ASSIGNED TASK:
A verbatim reproduction of the lines below, from the line containing "Where should I click to: Open folder" through the line containing "Given: Click the 全对 badge in row 2025272", both ends included, is the whole required output.

(Stored entries)

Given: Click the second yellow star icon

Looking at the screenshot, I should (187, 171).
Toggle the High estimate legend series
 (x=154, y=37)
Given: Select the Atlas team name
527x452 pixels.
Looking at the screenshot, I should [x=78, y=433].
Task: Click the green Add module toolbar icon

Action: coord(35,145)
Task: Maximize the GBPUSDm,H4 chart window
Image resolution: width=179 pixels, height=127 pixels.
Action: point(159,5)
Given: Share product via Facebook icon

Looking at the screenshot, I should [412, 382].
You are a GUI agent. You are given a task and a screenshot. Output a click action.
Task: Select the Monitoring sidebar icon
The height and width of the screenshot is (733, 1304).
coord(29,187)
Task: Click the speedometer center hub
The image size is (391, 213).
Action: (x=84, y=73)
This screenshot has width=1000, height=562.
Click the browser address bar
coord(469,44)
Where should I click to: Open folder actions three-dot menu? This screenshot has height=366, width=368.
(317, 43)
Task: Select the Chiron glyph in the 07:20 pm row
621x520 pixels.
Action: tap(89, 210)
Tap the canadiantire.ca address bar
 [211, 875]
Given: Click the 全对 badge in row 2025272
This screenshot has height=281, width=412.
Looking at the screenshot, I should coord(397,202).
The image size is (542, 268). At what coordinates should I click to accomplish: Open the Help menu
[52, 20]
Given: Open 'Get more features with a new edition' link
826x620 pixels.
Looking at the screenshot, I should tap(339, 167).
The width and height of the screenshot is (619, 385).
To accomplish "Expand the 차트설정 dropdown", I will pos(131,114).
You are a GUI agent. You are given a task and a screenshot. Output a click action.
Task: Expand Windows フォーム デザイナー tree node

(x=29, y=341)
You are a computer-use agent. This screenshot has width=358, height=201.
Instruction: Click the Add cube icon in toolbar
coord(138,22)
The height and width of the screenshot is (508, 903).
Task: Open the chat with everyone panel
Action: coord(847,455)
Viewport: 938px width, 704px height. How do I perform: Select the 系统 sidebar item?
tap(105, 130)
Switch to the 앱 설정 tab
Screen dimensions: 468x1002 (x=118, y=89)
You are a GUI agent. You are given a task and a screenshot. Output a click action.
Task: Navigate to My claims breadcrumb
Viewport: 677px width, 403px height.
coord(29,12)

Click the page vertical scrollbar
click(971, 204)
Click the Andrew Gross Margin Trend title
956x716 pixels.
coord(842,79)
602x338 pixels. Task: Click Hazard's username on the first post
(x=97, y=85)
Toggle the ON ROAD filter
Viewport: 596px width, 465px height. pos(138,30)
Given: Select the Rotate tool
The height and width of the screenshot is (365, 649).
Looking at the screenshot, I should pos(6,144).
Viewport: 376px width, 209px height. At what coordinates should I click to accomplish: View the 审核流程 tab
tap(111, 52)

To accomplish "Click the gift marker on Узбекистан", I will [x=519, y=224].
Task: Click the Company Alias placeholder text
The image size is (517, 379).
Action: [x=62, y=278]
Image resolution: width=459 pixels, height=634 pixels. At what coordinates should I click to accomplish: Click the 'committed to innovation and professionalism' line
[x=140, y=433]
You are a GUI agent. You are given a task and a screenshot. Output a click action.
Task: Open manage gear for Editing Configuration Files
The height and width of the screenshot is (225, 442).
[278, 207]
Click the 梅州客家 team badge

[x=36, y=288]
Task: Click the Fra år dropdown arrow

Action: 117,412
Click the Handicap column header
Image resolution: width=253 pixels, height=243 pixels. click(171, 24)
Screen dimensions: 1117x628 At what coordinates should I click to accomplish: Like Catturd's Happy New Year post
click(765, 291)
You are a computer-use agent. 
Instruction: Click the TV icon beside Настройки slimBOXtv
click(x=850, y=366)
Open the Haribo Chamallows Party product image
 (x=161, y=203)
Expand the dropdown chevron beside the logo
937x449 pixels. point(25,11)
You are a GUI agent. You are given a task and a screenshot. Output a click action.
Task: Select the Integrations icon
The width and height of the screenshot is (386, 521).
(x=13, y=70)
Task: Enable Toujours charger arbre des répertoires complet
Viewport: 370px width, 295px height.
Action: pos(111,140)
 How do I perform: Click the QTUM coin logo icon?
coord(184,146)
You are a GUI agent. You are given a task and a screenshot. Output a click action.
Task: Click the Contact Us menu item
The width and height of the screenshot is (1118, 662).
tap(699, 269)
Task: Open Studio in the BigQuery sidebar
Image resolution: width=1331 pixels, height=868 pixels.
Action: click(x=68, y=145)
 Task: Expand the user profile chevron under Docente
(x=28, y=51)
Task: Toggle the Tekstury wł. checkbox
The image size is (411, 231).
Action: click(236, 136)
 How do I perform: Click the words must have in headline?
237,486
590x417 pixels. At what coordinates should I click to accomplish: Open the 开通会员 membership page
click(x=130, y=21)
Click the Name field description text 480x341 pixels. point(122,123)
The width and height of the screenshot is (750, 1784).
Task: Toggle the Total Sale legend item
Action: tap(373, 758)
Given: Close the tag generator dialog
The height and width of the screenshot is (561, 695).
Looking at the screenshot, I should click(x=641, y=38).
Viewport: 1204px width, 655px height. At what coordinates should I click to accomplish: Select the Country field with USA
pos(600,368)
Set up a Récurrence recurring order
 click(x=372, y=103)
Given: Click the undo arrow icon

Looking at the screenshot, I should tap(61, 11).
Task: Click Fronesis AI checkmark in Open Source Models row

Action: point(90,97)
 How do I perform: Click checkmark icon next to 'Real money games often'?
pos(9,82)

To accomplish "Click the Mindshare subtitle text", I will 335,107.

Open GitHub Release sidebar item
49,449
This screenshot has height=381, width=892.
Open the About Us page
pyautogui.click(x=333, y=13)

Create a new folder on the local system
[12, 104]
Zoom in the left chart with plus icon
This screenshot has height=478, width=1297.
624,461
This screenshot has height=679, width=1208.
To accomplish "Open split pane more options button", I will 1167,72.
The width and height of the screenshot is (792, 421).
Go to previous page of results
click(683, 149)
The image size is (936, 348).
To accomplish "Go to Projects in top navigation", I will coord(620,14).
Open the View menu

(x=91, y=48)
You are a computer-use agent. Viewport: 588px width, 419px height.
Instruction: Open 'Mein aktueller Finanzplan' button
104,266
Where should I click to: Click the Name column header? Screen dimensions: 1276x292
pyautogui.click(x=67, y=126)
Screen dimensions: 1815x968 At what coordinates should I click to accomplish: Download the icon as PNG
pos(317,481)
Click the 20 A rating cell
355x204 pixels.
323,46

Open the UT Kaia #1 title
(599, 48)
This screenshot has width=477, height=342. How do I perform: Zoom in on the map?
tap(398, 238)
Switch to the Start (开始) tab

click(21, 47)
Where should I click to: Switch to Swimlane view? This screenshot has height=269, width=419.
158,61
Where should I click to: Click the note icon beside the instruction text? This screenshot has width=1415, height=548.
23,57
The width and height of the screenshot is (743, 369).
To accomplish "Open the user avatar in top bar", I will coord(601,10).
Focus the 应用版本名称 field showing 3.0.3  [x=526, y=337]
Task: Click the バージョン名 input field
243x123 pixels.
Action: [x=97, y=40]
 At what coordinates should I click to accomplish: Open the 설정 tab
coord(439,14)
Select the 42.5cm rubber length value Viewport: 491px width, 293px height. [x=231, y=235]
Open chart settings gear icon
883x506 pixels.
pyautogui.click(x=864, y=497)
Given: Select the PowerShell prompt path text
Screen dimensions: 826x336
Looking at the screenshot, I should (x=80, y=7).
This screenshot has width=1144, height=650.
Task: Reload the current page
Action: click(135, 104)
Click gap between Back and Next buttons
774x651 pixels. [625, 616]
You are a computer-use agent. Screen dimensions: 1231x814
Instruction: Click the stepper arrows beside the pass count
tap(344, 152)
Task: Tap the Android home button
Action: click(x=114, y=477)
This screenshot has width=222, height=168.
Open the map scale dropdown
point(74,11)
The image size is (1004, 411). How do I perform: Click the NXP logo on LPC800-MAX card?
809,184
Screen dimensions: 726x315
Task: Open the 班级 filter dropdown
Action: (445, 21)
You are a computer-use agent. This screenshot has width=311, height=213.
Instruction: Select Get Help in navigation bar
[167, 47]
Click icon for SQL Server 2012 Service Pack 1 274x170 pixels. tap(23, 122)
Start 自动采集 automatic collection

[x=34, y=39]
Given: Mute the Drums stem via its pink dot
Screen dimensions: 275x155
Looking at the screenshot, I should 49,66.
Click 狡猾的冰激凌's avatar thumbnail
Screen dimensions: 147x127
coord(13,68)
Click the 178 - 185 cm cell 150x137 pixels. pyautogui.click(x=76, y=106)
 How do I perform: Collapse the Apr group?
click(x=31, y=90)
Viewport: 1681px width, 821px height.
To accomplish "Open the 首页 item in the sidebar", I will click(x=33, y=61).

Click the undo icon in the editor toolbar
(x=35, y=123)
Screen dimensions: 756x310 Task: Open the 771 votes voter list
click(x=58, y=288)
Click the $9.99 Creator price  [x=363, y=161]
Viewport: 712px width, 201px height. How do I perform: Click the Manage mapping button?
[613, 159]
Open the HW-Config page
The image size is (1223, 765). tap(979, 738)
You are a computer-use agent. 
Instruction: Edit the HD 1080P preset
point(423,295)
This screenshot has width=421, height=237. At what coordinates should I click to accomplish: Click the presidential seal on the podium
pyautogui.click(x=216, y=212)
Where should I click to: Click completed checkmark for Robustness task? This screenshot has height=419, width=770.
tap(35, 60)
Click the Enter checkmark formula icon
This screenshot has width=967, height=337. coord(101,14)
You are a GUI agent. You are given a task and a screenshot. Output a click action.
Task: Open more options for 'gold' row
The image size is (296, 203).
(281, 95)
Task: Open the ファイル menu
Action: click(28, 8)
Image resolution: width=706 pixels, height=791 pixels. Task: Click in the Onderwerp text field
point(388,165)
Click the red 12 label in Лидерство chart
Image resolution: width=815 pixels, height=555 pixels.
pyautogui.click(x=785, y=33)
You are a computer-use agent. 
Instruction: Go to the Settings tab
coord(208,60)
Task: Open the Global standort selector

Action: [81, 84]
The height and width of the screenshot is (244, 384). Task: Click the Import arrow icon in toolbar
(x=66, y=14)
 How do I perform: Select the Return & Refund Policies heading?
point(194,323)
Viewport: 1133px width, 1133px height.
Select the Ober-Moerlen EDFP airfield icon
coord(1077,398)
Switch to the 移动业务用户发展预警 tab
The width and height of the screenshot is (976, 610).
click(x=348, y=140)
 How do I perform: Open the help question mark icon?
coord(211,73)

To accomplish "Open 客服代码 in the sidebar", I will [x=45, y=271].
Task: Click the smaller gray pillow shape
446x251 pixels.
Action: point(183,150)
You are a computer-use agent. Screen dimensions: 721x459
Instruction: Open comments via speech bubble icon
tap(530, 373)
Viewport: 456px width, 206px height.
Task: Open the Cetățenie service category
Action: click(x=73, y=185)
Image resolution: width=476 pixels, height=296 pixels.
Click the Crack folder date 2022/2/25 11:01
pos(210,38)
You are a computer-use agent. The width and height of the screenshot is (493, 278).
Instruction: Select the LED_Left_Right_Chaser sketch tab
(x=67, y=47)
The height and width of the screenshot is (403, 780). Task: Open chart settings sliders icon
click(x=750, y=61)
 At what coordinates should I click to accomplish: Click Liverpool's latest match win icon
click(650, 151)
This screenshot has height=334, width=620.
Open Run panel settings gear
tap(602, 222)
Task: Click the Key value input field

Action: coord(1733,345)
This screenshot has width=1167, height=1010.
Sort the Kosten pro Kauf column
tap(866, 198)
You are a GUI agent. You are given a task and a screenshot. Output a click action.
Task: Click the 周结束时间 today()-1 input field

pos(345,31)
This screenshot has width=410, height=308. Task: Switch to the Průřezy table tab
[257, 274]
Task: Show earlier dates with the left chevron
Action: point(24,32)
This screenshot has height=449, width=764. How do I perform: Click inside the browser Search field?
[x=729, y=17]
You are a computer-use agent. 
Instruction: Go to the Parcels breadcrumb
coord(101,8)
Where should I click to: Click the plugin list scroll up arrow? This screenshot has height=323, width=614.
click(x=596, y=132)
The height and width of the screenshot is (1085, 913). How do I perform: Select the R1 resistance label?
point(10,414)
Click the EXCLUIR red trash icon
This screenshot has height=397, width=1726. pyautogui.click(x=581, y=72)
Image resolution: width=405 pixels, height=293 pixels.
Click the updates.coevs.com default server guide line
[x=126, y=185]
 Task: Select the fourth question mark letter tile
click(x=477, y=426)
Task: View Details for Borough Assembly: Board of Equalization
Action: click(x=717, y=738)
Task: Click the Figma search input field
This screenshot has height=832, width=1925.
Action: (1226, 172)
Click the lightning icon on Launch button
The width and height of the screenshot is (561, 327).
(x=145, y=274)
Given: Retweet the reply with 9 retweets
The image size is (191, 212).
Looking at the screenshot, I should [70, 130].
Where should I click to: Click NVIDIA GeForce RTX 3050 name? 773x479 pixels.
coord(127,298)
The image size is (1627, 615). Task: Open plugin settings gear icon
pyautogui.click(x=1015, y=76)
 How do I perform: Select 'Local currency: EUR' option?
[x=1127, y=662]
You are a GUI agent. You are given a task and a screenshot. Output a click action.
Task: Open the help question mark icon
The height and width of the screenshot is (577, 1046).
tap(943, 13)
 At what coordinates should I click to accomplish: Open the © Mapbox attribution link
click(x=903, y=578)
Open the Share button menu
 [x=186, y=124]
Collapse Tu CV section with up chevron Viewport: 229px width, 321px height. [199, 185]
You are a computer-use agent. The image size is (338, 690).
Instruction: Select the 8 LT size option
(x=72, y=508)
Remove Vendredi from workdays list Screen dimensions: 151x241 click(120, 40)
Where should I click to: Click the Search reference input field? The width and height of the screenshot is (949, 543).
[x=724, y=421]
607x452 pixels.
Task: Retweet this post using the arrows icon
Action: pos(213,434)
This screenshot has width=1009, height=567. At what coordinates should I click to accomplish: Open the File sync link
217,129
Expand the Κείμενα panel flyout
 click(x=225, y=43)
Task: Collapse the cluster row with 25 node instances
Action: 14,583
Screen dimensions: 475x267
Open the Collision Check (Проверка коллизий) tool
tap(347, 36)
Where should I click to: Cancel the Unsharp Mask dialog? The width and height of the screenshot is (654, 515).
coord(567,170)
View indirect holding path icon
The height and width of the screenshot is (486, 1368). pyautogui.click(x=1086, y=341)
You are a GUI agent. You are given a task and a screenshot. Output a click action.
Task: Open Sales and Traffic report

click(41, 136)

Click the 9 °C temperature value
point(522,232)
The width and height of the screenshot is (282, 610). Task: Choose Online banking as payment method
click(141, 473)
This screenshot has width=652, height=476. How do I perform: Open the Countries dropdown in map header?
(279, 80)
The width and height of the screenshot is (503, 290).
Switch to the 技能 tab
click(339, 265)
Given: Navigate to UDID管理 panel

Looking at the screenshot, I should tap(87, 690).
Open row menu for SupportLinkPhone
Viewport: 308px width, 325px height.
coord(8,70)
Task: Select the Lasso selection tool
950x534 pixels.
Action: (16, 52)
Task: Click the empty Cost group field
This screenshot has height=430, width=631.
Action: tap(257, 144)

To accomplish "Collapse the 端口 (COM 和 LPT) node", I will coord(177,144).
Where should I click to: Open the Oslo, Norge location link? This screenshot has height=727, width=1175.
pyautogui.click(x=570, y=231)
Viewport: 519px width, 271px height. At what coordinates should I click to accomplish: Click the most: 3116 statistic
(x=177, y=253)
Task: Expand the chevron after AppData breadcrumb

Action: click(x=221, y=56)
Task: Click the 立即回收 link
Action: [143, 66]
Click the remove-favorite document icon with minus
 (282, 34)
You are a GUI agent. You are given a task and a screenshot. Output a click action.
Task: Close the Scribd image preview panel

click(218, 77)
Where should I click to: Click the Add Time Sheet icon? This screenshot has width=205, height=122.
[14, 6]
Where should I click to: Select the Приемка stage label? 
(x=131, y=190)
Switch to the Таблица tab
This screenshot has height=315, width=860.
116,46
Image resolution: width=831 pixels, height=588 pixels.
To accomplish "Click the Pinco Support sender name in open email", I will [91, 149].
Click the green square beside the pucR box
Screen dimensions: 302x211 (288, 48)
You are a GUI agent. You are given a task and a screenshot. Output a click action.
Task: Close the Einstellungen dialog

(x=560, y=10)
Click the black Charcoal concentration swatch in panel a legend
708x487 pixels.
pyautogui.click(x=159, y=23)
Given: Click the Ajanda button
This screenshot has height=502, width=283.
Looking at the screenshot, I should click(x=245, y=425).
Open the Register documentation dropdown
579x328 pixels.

ANSWER BOX:
Where should I click to: Open folder actions three-dot menu? This screenshot has height=366, width=368.
(317, 43)
Task: Select the Chiron glyph in the 07:20 pm row
621x520 pixels.
Action: tap(89, 210)
Tap the canadiantire.ca address bar
 [211, 875]
Given: Click the 全对 badge in row 2025272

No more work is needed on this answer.